The Alpha Capital Head of Research and Financial Analytic, Mr Imani Muhingo, said Tanzania’s lowest policy rate is aligned with its low inflation, which is just behind Uganda in the region.

“Moreover,” Mr Muhingo said, “countries in the region are maintaining high policy rates to support domestic currencies, by curbing money supply which suppresses demand, including demand for imported goods.”

A low policy rate is good for economic growth as it lowers the cost of funds for investment and consumption, and ensures ample liquidity in the economy, especially when inflation is as stable as Tanzania’s. Mr Muhingo, moreover, said a low policy rate is good for the stock market from three fronts; firstly, high liquidity encourages consumption hence boosting corporate earnings.

Secondly, high liquidity encourages investments hence high market turnover. And thirdly, low policy rate means low cost of capital, which raises asset prices leading to a bullish stock market.

“On the other hand, low policy rate can be harmful to the exchange rate due to high liquidity which raises aggregate demand, including the demand for imported goods, especially in a developing country which is a net importer of consumer goods,” he said.

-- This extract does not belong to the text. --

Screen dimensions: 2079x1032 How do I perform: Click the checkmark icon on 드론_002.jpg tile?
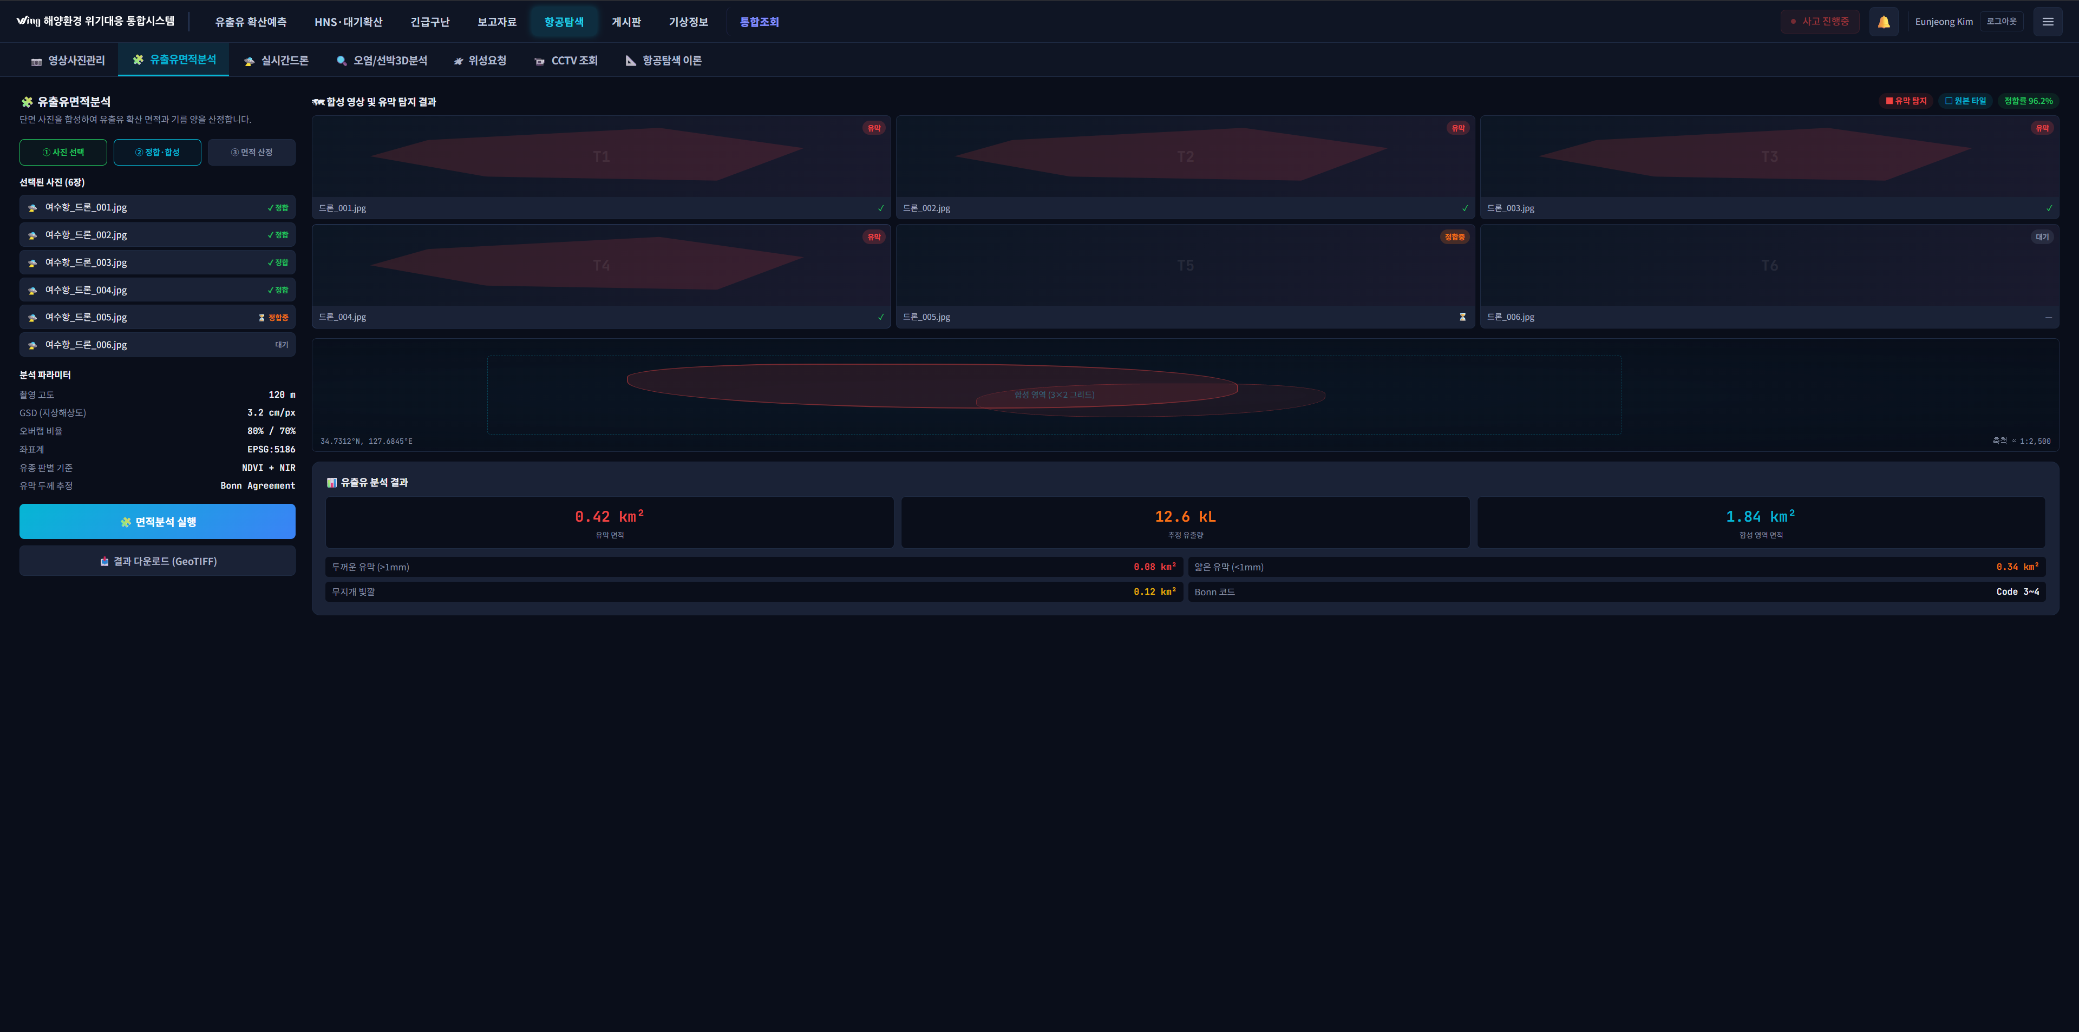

Also, Mr Muhingo warned that relatively high fixed income rates in neighbouring economies can drain domestic and foreign funds from our economy to fetch higher rates in other markets, hence additional challenges to the exchange rate.

Last Wednesday, Bank of Uganda increased CRB to 10 per cent from 9.5 per cent saying the depreciation of the shillings exchange rate triggered the need for a monetary policy to be tightened.

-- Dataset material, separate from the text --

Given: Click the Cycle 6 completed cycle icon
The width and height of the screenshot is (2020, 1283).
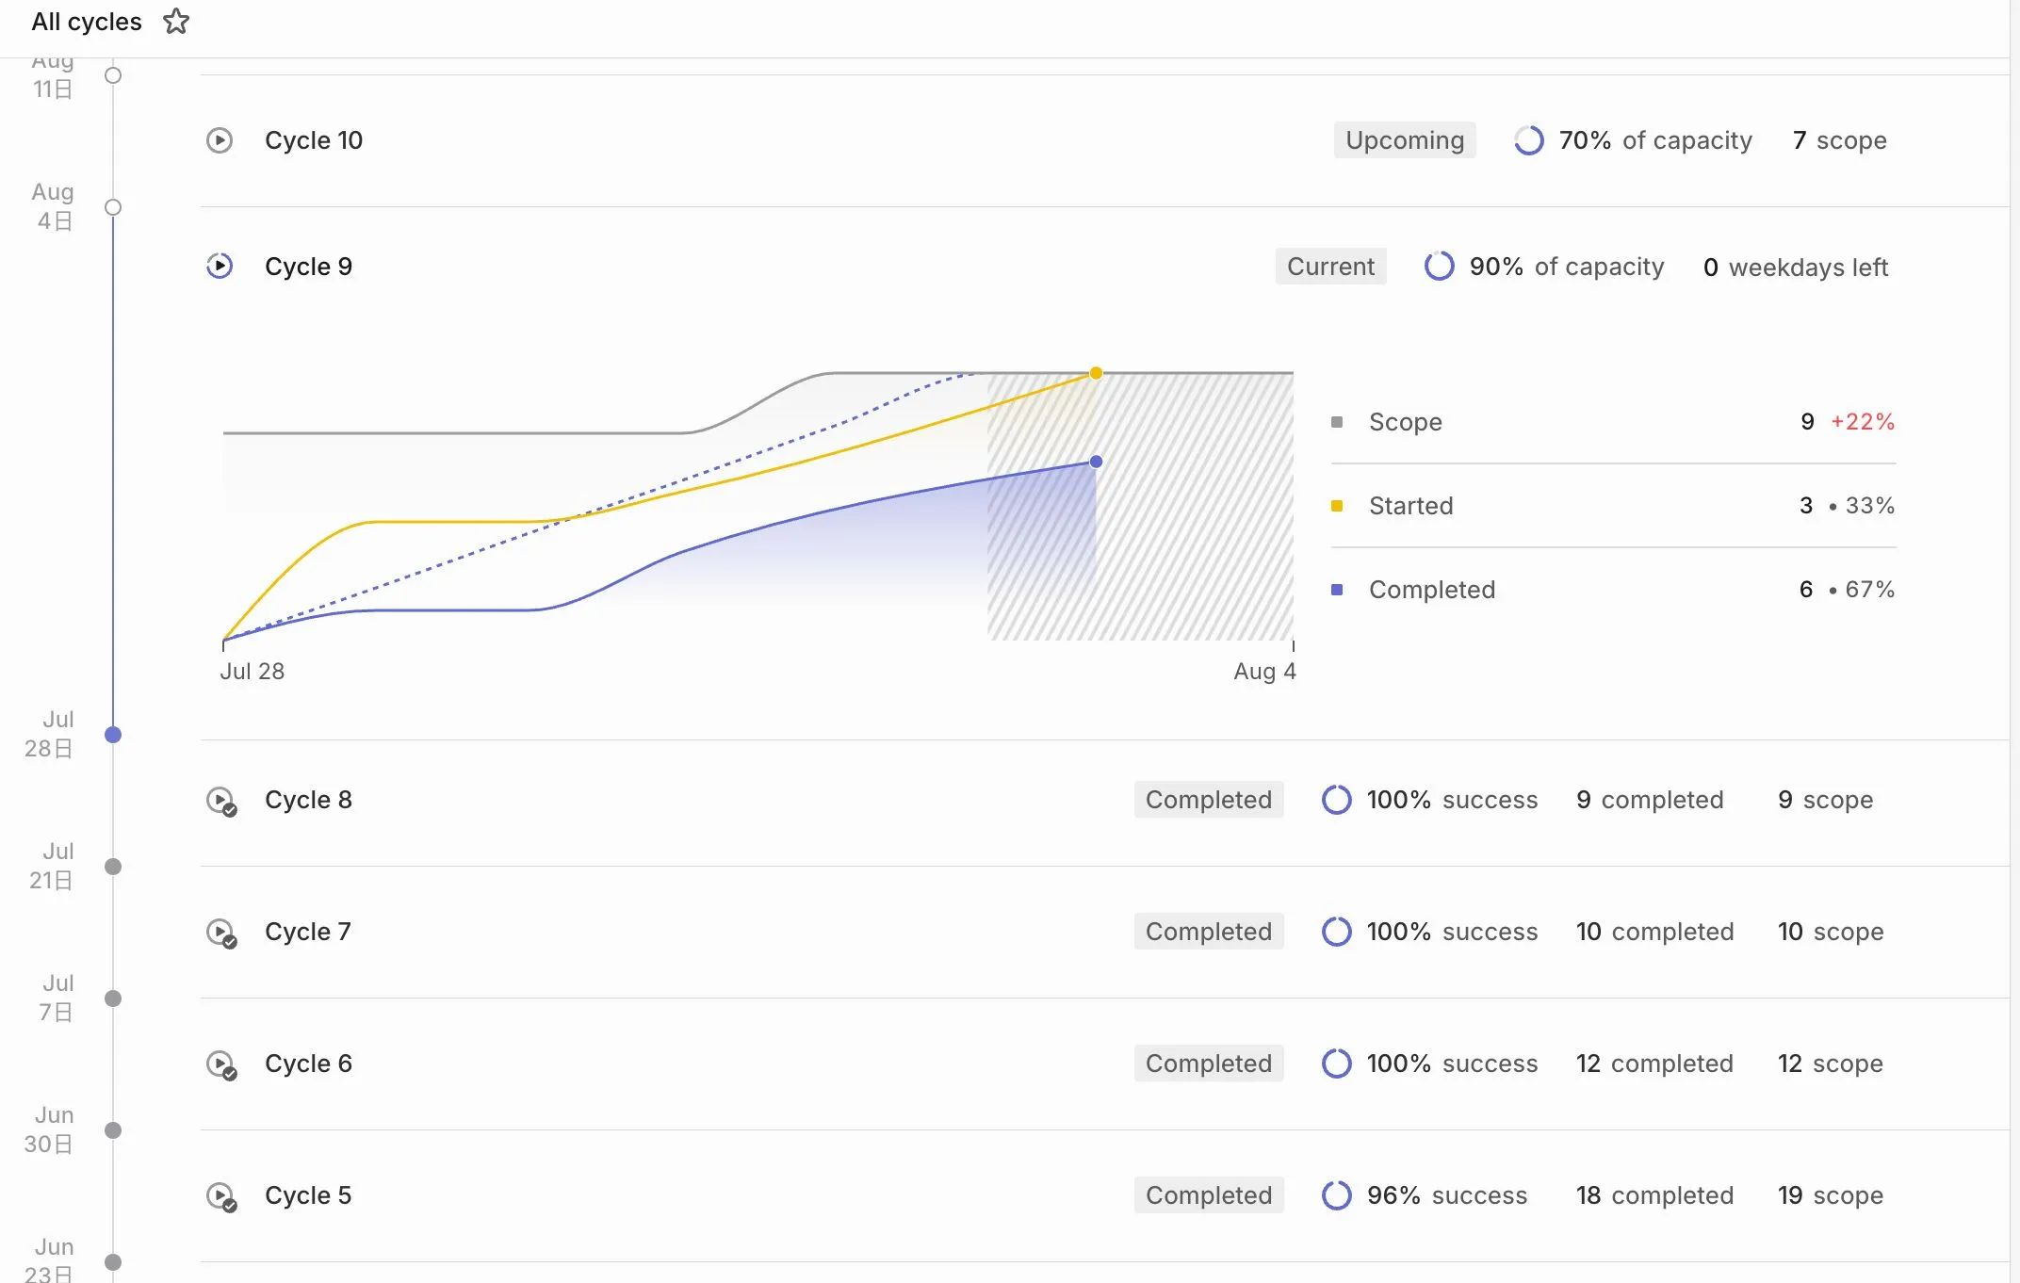Looking at the screenshot, I should click(220, 1064).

While, Kenya Central Bank early last month raised the CBR from 12.50 per cent to 13.00 per cent because overall inflation remained sticky in the upper bound of the target rang.

The Kenya’s Monetary Policy Committee will meet again next month. Rwanda’s central bank on last month held its key interest rate at 7.5 per cent, but might cut the rate at one of its upcoming meetings if inflation dynamics continued to look positive.